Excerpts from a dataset
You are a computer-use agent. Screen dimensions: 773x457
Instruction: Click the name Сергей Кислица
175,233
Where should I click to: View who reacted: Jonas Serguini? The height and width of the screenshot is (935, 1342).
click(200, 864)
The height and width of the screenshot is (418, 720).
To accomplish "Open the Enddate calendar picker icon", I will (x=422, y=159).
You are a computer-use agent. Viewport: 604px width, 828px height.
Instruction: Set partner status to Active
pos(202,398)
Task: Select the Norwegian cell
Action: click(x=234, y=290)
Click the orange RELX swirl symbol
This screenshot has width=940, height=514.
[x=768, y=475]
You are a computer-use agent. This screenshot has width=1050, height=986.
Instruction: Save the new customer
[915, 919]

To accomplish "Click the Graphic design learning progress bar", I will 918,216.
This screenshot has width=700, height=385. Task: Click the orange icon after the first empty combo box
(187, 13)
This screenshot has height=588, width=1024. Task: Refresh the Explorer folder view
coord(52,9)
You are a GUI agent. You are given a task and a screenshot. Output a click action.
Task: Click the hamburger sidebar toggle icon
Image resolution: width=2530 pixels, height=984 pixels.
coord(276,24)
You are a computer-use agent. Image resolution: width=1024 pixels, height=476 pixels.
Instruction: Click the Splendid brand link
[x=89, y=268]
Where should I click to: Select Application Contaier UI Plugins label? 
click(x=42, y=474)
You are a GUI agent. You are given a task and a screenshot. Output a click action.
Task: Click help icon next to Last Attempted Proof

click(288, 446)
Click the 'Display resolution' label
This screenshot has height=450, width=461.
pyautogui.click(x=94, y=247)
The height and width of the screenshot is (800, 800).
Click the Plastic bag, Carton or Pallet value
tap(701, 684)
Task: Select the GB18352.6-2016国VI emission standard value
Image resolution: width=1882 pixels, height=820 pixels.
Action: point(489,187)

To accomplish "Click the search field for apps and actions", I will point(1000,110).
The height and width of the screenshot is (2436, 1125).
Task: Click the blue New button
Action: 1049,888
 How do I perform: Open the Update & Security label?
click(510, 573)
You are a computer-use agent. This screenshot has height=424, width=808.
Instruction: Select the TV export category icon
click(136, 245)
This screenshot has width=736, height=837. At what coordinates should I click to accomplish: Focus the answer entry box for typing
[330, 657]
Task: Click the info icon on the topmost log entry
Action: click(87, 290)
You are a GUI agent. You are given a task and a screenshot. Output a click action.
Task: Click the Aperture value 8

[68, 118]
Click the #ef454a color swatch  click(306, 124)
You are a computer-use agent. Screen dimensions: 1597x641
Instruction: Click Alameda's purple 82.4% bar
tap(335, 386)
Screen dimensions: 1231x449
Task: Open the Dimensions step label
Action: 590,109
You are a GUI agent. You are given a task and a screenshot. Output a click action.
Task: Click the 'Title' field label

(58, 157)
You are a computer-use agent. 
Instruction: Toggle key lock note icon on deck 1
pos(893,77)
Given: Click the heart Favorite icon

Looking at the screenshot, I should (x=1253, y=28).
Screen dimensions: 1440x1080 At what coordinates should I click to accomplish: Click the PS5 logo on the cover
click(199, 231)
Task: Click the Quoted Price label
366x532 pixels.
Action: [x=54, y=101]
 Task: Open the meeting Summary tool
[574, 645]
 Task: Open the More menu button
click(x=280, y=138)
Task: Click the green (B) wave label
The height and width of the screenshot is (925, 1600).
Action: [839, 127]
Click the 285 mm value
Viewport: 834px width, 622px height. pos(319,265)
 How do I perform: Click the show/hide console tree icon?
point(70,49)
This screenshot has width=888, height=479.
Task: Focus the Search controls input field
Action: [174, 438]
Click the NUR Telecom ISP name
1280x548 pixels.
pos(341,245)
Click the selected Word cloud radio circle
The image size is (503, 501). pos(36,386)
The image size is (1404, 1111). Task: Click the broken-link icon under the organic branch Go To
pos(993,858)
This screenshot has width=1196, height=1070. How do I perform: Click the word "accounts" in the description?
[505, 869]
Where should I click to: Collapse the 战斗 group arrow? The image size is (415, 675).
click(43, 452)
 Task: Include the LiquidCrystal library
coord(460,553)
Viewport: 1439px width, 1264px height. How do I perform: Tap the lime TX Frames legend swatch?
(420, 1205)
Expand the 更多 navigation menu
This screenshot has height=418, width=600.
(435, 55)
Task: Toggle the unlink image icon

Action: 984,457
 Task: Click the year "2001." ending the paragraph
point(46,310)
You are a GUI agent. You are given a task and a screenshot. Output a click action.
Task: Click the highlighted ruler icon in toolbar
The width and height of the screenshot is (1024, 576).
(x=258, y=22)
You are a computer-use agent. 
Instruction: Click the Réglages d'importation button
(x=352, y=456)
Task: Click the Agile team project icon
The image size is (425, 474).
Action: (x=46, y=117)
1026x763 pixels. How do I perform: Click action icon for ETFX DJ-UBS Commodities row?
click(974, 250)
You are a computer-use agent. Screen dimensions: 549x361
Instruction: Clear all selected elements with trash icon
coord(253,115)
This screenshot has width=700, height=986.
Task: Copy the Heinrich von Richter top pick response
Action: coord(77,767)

WHAT YOU SHOULD DO →
Reproduce the data in full, precisely as given.

SOLUTION TO THIS EXERCISE →
You are a computer-use agent. Screen dimensions: 773x457
Instruction: Click the name Сергей Кислица
175,233
Where should I click to: View who reacted: Jonas Serguini? The height and width of the screenshot is (935, 1342).
click(200, 864)
The height and width of the screenshot is (418, 720).
To accomplish "Open the Enddate calendar picker icon", I will (x=422, y=159).
You are a computer-use agent. Viewport: 604px width, 828px height.
Instruction: Set partner status to Active
pos(202,398)
Task: Select the Norwegian cell
Action: click(x=234, y=290)
Click the orange RELX swirl symbol
This screenshot has width=940, height=514.
[x=768, y=475]
You are a computer-use agent. This screenshot has width=1050, height=986.
Instruction: Save the new customer
[915, 919]

To accomplish "Click the Graphic design learning progress bar", I will 918,216.
This screenshot has width=700, height=385. Task: Click the orange icon after the first empty combo box
(187, 13)
This screenshot has height=588, width=1024. Task: Refresh the Explorer folder view
coord(52,9)
You are a GUI agent. You are given a task and a screenshot. Output a click action.
Task: Click the hamburger sidebar toggle icon
Image resolution: width=2530 pixels, height=984 pixels.
coord(276,24)
You are a computer-use agent. Image resolution: width=1024 pixels, height=476 pixels.
Instruction: Click the Splendid brand link
[x=89, y=268]
Where should I click to: Select Application Contaier UI Plugins label? 
click(x=42, y=474)
You are a GUI agent. You are given a task and a screenshot. Output a click action.
Task: Click help icon next to Last Attempted Proof

click(288, 446)
Click the 'Display resolution' label
This screenshot has height=450, width=461.
pyautogui.click(x=94, y=247)
The height and width of the screenshot is (800, 800).
Click the Plastic bag, Carton or Pallet value
tap(701, 684)
Task: Select the GB18352.6-2016国VI emission standard value
Image resolution: width=1882 pixels, height=820 pixels.
Action: point(489,187)

To accomplish "Click the search field for apps and actions", I will point(1000,110).
The height and width of the screenshot is (2436, 1125).
Task: Click the blue New button
Action: 1049,888
 How do I perform: Open the Update & Security label?
click(510, 573)
You are a computer-use agent. This screenshot has height=424, width=808.
Instruction: Select the TV export category icon
click(136, 245)
This screenshot has width=736, height=837. At what coordinates should I click to accomplish: Focus the answer entry box for typing
[330, 657]
Task: Click the info icon on the topmost log entry
Action: click(87, 290)
You are a GUI agent. You are given a task and a screenshot. Output a click action.
Task: Click the Aperture value 8

[68, 118]
Click the #ef454a color swatch  click(306, 124)
You are a computer-use agent. Screen dimensions: 1597x641
Instruction: Click Alameda's purple 82.4% bar
tap(335, 386)
Screen dimensions: 1231x449
Task: Open the Dimensions step label
Action: 590,109
You are a GUI agent. You are given a task and a screenshot. Output a click action.
Task: Click the 'Title' field label

(58, 157)
You are a computer-use agent. 
Instruction: Toggle key lock note icon on deck 1
pos(893,77)
Given: Click the heart Favorite icon

Looking at the screenshot, I should (x=1253, y=28).
Screen dimensions: 1440x1080 At what coordinates should I click to accomplish: Click the PS5 logo on the cover
click(199, 231)
Task: Click the Quoted Price label
366x532 pixels.
Action: [x=54, y=101]
 Task: Open the meeting Summary tool
[574, 645]
 Task: Open the More menu button
click(x=280, y=138)
Task: Click the green (B) wave label
The height and width of the screenshot is (925, 1600).
Action: [839, 127]
Click the 285 mm value
Viewport: 834px width, 622px height. pos(319,265)
 How do I perform: Click the show/hide console tree icon?
point(70,49)
This screenshot has width=888, height=479.
Task: Focus the Search controls input field
Action: [174, 438]
Click the NUR Telecom ISP name
1280x548 pixels.
pos(341,245)
Click the selected Word cloud radio circle
The image size is (503, 501). pos(36,386)
The image size is (1404, 1111). Task: Click the broken-link icon under the organic branch Go To
pos(993,858)
This screenshot has width=1196, height=1070. How do I perform: Click the word "accounts" in the description?
[505, 869]
Where should I click to: Collapse the 战斗 group arrow? The image size is (415, 675).
click(43, 452)
 Task: Include the LiquidCrystal library
coord(460,553)
Viewport: 1439px width, 1264px height. How do I perform: Tap the lime TX Frames legend swatch?
(420, 1205)
Expand the 更多 navigation menu
This screenshot has height=418, width=600.
(435, 55)
Task: Toggle the unlink image icon

Action: 984,457
 Task: Click the year "2001." ending the paragraph
point(46,310)
You are a GUI agent. You are given a task and a screenshot. Output a click action.
Task: Click the highlighted ruler icon in toolbar
The width and height of the screenshot is (1024, 576).
(x=258, y=22)
You are a computer-use agent. 
Instruction: Click the Réglages d'importation button
(x=352, y=456)
Task: Click the Agile team project icon
The image size is (425, 474).
Action: (x=46, y=117)
1026x763 pixels. How do I perform: Click action icon for ETFX DJ-UBS Commodities row?
click(974, 250)
You are a computer-use agent. Screen dimensions: 549x361
Instruction: Clear all selected elements with trash icon
coord(253,115)
This screenshot has width=700, height=986.
Task: Copy the Heinrich von Richter top pick response
Action: coord(77,767)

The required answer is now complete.